Belleza en los ojos de quien la mira


Rodrigo Vidaurre_ Casi literalUno de mis muchos gustos culposos son las comedias románticas dosmileras. Especialmente culposo resulta Amor ciego (2001), una olvidada —y cancelada— película que expone a la perfección una visión social cada vez más ajena a nuestros discursos modernos.

La trama de Amor ciego es tan simple que roza lo banal. Hal (Jack Black) vive una vida superficial e infeliz. Tony Robbins lo hipnotiza para que vea la belleza interior en lugar de la exterior, lo cual hace que Hal se enamore de Rosemary (Gwyneth Paltrow), una bondadosa y altruista mujer con obesidad mórbida. El final feliz llega cuando Hal, a pesar de ya no estar hipnotizado, llega a amar a Rosemary por su personalidad.
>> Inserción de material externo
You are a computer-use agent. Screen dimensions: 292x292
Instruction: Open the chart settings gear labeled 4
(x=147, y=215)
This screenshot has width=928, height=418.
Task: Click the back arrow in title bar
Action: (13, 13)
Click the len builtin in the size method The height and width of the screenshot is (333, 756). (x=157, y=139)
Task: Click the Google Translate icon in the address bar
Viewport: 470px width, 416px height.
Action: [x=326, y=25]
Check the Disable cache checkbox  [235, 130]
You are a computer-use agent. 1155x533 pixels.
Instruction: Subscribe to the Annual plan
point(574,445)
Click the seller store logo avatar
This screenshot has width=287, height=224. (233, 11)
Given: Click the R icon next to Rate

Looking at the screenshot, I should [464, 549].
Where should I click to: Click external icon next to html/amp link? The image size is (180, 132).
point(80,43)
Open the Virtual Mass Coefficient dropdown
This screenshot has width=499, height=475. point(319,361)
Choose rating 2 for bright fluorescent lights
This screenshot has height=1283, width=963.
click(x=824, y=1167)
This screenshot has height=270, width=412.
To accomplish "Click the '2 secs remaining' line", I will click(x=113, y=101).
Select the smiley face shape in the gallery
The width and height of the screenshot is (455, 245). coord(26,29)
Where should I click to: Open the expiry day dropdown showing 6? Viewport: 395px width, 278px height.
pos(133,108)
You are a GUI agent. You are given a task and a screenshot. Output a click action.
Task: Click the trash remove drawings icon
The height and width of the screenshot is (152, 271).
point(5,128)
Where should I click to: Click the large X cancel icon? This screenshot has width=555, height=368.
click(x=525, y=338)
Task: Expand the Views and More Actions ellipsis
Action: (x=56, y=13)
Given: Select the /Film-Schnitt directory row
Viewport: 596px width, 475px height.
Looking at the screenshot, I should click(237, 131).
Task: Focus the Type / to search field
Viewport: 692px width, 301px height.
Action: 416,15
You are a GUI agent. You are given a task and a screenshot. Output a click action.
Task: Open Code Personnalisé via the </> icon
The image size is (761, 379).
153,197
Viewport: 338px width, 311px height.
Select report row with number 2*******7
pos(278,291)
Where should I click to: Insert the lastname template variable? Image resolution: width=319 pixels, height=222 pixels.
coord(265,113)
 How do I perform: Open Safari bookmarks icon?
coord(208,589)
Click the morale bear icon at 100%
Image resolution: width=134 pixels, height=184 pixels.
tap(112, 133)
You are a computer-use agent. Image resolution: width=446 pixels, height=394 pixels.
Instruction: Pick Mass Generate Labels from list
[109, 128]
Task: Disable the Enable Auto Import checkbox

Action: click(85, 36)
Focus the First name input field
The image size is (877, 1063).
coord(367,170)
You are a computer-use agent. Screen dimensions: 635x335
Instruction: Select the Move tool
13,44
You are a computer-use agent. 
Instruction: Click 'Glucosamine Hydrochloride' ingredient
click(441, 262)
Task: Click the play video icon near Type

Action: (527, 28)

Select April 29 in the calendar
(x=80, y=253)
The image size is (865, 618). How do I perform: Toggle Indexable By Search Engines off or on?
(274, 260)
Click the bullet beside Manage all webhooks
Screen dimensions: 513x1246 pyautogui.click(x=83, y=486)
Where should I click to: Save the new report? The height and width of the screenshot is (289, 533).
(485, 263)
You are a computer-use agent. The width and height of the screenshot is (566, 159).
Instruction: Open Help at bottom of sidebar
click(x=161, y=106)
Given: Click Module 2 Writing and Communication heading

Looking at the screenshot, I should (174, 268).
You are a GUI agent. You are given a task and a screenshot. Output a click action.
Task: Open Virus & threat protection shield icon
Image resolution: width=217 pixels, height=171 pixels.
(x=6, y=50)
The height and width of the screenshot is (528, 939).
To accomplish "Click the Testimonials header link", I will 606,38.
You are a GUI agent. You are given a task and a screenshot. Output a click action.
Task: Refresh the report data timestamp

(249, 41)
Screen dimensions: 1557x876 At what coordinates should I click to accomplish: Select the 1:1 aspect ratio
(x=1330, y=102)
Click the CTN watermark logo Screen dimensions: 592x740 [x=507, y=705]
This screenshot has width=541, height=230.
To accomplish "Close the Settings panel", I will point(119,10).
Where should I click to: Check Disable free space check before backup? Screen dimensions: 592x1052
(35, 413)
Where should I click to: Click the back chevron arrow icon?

Si acaso la ejecución es torpe y descuidada, el mensaje parece inocuo. Se trata del viejo adagio de que la belleza está en los ojos de quien la mira, que el interior importa más que el exterior. Lo que hace que la película se sienta obsoleta no son tanto los chistes subidos de tono (que sí los hay) sino la idea de que Rosemary no es superficialmente bella.

La belleza física se presta para ser un tema delicado. Una sociedad basada en valores de igualitarismo y autodeterminación no tolera la idea de una aristocracia estética basada en loterías genéticas. Pero si bien en sus orígenes el movimiento body positive se enfocaba en desligar la atractividad del valor de una persona (algo así como lo que intenta hacer Amor ciego), la tercera ola del movimiento vuelve a centrarse en la apariencia física. En el análisis progresista el problema no es la superficialidad, sino que la superficialidad no sea lo suficientemente incluyente.

Ya no hablamos de proporciones áureas ni de psicología evolutiva. Estos conceptos se han osificado en lo que ahora llamamos cánones eurocéntricos y estándares de belleza irreales. La idea de la belleza como perfección de forma —observable y sistematizable— ha sido reemplazada por la del popular slogan «Todos los cuerpos son hermosos». Lo que empezó con la campaña Real Beauty de la marca Dove (2004), que mostraba cuerpos diversos bajo la etiqueta de belleza real, ha terminado con reinas de belleza plus size y artistas con sobrepeso declarándose a sí mismas el estándar de belleza.

No es mi lugar opinar sobre la apariencia de Lizzo o Jane Dipika Garrett. Más bien me pregunto cómo sabemos que son bellas después de haber deconstruido tanto el concepto. La única definición operativa de belleza que tenemos tiene que ver con perfección o armonía de formas, y la misma implica una escala de valor. ¿Para qué hablar de belleza si no tenemos un criterio para evaluarla? ¿Para qué tener certámenes o siquiera darle un cumplido a alguien por su apariencia, si todos los cuerpos son hermosos?

He ahí la gran paradoja de nuestra cultura actual. Nos negamos a restarle importancia a la belleza, pero huimos de sus implicaciones elitistas. Nos dejamos seducir por las tentaciones de la vanidad pero no aceptamos ser criticados por el ojo colectivo. Los grandes ganadores de esta fórmula incoherente son las marcas de ropa y cosméticos que pueden dejar de fingir que su negocio no es superficial y abrazar la superficialidad como empoderante. La belleza, por mucho tiempo considerada un regalo inmerecido que había que tratar con recelo y cautela, ha sucumbido bajo la falsa democracia de las redes sociales y las tarjetas de crédito.